Diaphragm atrophy at the time of initiating mechanical ventilation (MV) after solid organ transplantation and major surgery is associated with prolonged MV and higher hospital mortality. The incidence of diaphragm dysfunction after LTx is estimated to be up to 30%; post-transplant diaphragm dysfunction is associated with prolonged MV and hospitalization after LTx.

The American Thoracic Society/European Respiratory Society (2013) guidelines recommend further evaluation of inspiratory muscle training (IMT) combined with routine rehabilitation prior to major surgery. Pre-operative IMT in patients with even normal maximal inspiratory pressures (MIP) have been shown to decrease post-operative pulmonary complications and shorten hospitalization after cardio-thoracic surgery. However, pre-operative IMT is not commonly used for LTx candidates and its benefits are poorly researched. IMT may prove to be a simple pre-transplant intervention to prevent post-transplant morbidity and improve post-transplant functional status.
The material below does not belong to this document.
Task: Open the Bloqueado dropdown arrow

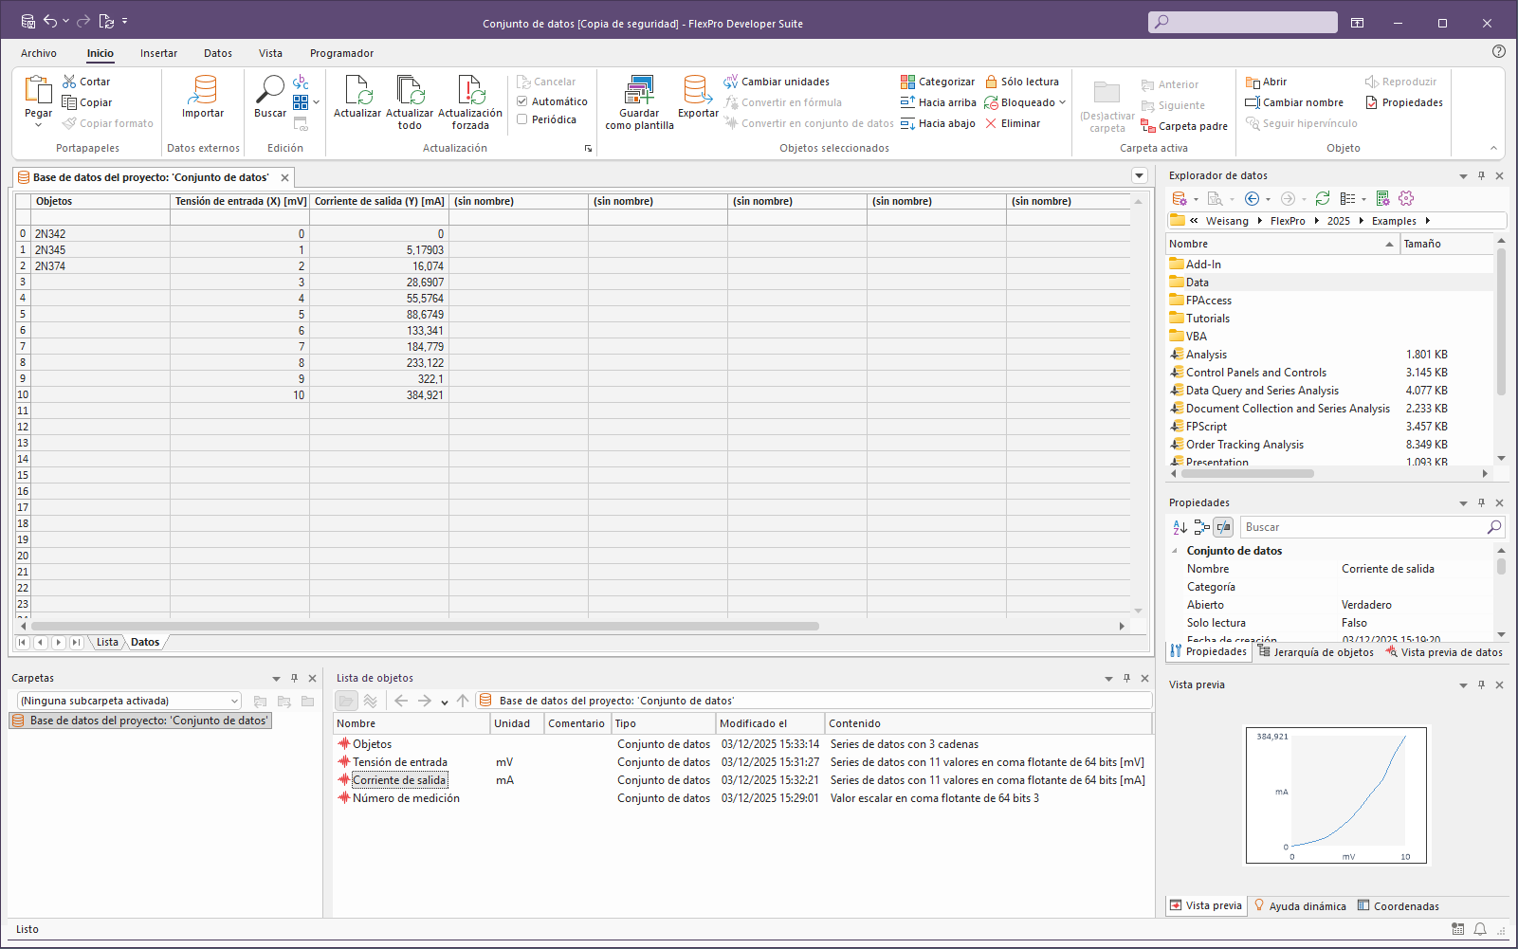Action: coord(1063,102)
The current focus is to investigate the impact of IMT on early post-lung transplant results while evaluating its effectiveness through a pilot multicenter randomized controlled trial.

Objectives: 1) To evaluate the feasibility of a multicenter randomized clinical trial of IMT in LTx candidates in terms of recruitment rate, retention, program adherence, and outcome ascertainment.
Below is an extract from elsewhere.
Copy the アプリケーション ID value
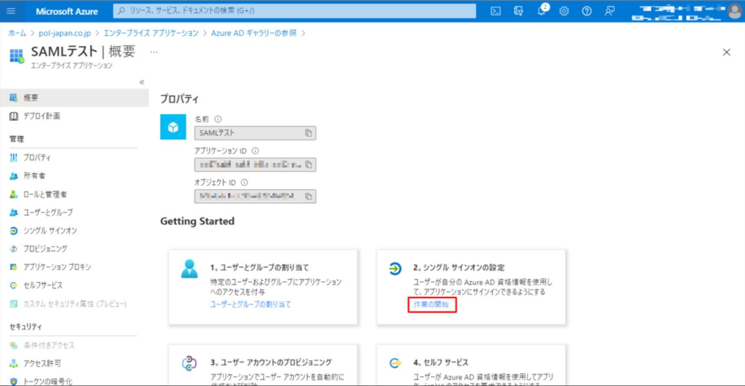Viewport: 745px width, 386px height. coord(308,165)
2) To establish the change in pre-transplant dyspnea perception, diaphragm structure and function, health related quality of life (HRQoL) and post-transplant intensive care unit (ICU), hospital and post-transplant 3-month outcomes with IMT relative to usual care group.
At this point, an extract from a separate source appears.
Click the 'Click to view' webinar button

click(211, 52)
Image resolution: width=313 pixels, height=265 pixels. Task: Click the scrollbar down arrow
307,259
3) To characterize the effect of pre-transplant IMT on peri-transplant diaphragm myofibrillar cross-sectional area (CSA), oxidative capacity, inflammatory markers and post-transplant diaphragm muscle thickness and function (UHN TGH site).

Hypotheses: 1) It will be feasible to recruit LTx candidates into an IMT program RCT with a consent rate ≥ 30 %, enrolment rate of 2-3 patients per month at UHN and 1 patient per month at each other participating site, adequate outcome ascertainment (≥ 80%), and acceptable adherence (≥ 80% compliance with IMT sessions). 2) IMT will increase respiratory muscle endurance by 20% and improve exertional dyspnea and HRQoL in comparison to usual care over the pre-transplant period. IMT will be associated with greater hospital free days at 90 days. 3) pre-transplant IMT increases diaphragm myofibrillar CSA and post-LTx diaphragm thickness and maximal diaphragm thickening during inspiration in comparison to usual care. The improved mitochondrial respiration will occur concurrently with improvements in muscle fiber size, immune infiltration and oxidative stress.

The IMT and exercise training group (IMT group) will perform two daily IMT sessions of 30 breaths (< 5 minutes/session) during the pre-LTx period. IMT will start at 30% of MIP with a 5-10% weekly increase in training intensity guided by weekly MIP as tolerated (median weekly Borg dyspnea score < 7 during IMT until reaching 70% of MIP) and continued until LTx. In conjunction with their IMT program, IMT group participants will undergo exercise training at least three times per week as part of their usual care. The control group (exercise training group) will perform exercise training as part of their usual care three times per week for the duration of the waitlist period. The exercise regimen for both groups consists of aerobic, resistance, and flexibility training supervised by a physiotherapist approximately three times a week. The training includes a combination of in-person visits and home-based sessions. Both groups will also receive a respiratory endurance device to evaluate respiratory endurance throughout the trial.

IMT can improve respiratory muscle strength and endurance, potentially helping those who are candidates for LTx. In addition, studying patients undergoing LTx affords unique opportunities to investigate the mechanistic effects of IMT on diaphragm structure and function.